Ordered horizontal and vertical displacements which occur through the 3752 patches where ground truth data and a motion estimate is available.

In the last part of this experiment, we want to show that our motion distribution parameters⁷ are well estimated. We chose a relatively pessimistic approach by evaluating \(\mathbf {m}_{n, eval}\) and \(\mathbf {\Sigma }_{n, eval}\) for each patch \( c_n \) in the following way:

$$\begin{aligned} \mathbf {m}_{n, eval} = \mathbf {\hat{m}}_{n, gt} - \mathbf {m}_{n, k, PhC}&\quad \text {and} \quad \mathbf {\Sigma }_{n, eval} = \mathbf {\hat{\Sigma }}_{n, gt} + \mathbf {\Sigma }_{n, k, PhC}. \end{aligned}$$

(16)

Figure 5a and b show the histogram of the euclidean lengths of the deviation \(\{\mathbf {m}\}_{n=1,\ldots ,3752, eval}\) between the ground truth and our PhC and the OpenCV PhC respectively. The results show that our PhC provides fewer estimates than the OpenCV PhC, simply because we recognize patches where no reliable motion estimate is possible. Secondly, slightly more displacements are estimated correctly, as it can be seen in histogram bins [0, 5]. However, the main advantage of our PhC is that only very few estimates deviate more than 30 pixels to the ground truth. The OpenCV PhC, on the other hand, yields more than 2000 motion estimates which exhibit a deviation of more than 30 pixels w.r.t the ground truth. To evaluate the uncertainty of the estimate, expressed by the ‘size’ of the covariance matrix, we compute the area \(A_n\) of \(\mathbf {\Sigma }_{n, eval}\) as \(A_n = \det (\mathbf {\Sigma }_{n, eval})\), which corresponds to the \(1\sigma \)-area covered by the covariance ellipse. Figure 5c shows the histogram of \( \{A\}_{n=1,\ldots ,3752}\). Some motions have a relatively high uncertainty (large \(A_{n}\)), but most of the estimated motion distributions are compact (small \(A_{n}\)), which means that their displacements are reliable and precise.

Fig. 5.

In the Figs. 5a and b, the euclidean length of the deviation between the ground truth and the estimated motions of two used PhCs is shown. Figure 5c shows the \(1\sigma \)-area covered by the covariance ellipse of the PhC result.
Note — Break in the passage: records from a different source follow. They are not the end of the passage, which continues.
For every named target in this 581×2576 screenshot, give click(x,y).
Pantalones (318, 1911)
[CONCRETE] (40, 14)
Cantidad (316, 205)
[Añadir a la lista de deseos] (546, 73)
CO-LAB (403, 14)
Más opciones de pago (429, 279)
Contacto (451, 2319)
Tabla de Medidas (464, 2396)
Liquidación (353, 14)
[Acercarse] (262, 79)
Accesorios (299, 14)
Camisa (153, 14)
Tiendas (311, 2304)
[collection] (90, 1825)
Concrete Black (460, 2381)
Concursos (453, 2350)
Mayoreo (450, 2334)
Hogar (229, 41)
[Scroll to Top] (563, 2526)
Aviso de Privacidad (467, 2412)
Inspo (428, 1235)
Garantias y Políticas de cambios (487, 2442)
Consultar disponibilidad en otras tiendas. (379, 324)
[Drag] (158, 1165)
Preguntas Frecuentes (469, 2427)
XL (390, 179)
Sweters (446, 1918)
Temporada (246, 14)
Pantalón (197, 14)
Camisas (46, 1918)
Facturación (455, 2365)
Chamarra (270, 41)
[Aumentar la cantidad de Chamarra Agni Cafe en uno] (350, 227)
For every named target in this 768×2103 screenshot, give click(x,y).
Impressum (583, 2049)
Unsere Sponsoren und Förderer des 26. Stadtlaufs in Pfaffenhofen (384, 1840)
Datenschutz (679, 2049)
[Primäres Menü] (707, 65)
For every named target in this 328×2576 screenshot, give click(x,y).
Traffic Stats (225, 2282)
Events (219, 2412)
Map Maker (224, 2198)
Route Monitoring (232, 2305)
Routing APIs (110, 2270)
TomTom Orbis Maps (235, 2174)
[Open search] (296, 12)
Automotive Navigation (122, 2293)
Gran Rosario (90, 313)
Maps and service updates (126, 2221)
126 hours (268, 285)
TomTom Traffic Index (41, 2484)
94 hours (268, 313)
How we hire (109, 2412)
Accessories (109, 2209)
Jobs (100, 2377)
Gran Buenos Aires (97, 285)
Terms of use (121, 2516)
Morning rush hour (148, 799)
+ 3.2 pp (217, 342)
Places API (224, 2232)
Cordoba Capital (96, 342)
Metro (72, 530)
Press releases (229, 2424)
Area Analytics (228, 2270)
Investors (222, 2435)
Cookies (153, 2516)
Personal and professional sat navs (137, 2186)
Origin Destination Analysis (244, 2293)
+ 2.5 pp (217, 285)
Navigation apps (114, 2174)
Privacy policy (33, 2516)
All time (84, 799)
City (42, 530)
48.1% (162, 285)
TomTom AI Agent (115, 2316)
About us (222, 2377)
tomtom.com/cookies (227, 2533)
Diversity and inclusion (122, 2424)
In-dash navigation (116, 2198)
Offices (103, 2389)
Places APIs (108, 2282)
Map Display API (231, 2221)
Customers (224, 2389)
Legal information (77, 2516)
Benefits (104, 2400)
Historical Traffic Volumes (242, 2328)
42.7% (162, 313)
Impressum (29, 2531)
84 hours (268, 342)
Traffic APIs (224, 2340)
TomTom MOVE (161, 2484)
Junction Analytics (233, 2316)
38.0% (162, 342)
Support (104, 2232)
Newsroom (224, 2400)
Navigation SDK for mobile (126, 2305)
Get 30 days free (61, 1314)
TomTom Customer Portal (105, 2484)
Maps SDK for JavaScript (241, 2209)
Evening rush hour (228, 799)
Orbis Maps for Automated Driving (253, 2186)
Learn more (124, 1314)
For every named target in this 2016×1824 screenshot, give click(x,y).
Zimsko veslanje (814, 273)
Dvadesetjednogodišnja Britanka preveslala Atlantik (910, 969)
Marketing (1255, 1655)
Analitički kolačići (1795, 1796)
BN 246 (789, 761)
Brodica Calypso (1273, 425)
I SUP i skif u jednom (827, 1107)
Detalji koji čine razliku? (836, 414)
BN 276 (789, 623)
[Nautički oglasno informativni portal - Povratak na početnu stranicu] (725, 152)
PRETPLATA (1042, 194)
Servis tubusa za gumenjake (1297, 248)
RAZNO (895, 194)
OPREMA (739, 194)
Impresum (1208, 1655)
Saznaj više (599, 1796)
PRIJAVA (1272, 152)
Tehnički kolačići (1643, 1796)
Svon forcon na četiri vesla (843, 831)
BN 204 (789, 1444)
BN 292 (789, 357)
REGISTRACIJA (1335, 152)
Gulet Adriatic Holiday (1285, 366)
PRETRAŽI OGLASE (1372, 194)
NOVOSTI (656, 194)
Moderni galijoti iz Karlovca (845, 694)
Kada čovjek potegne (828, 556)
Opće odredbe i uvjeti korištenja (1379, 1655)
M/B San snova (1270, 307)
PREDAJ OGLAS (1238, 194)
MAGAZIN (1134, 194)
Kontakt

We have evaluated our work on two different datasets. The performance of our enhanced PhC clearly outperforms the OpenCV one. We achieve good estimates of motion distributions if the moving objects possess enough structure and cover a significant part of the patch. As already stated, the purpose of our approach is not to compute a dense optical flow field, but to estimate the dominant motions and their uncertainties. The particular advantage of our approach is that we achieve with very moderate computational effort reliable information about the distribution of the optical flow vectors within a patch - including the case of multiple motions. The runtime of our PhC is roughly 1 ms for a \( 256 \times 256\) pixel patch without any use of multithreading and GPU support on a common PC.

4 Summary and Conclusion

We have shown that the classical PhC method can be made significantly more robust against different sources of malfunction. This has been achieved by a systematic analysis of the effects of noise and the conditioning of the input data (texture, similarity). Obviously, the spatial precision of the method can be extended into the subpixel range by using existing schemes for providing subpixel resolution to phase correlation [11–13]. This, however, is independent from the method improvements presented here. We refrained from using any of these schemes in order to present the effects of our modifications in ‘clean room conditions’, unaffected by other modifications. We emphasize that the standard PhC is a good motion estimator for patches with a homogeneous translational motion field, whereas our extended PhC provides distributions for multiple motions in a patch which can be used for local methods that need a good initialization.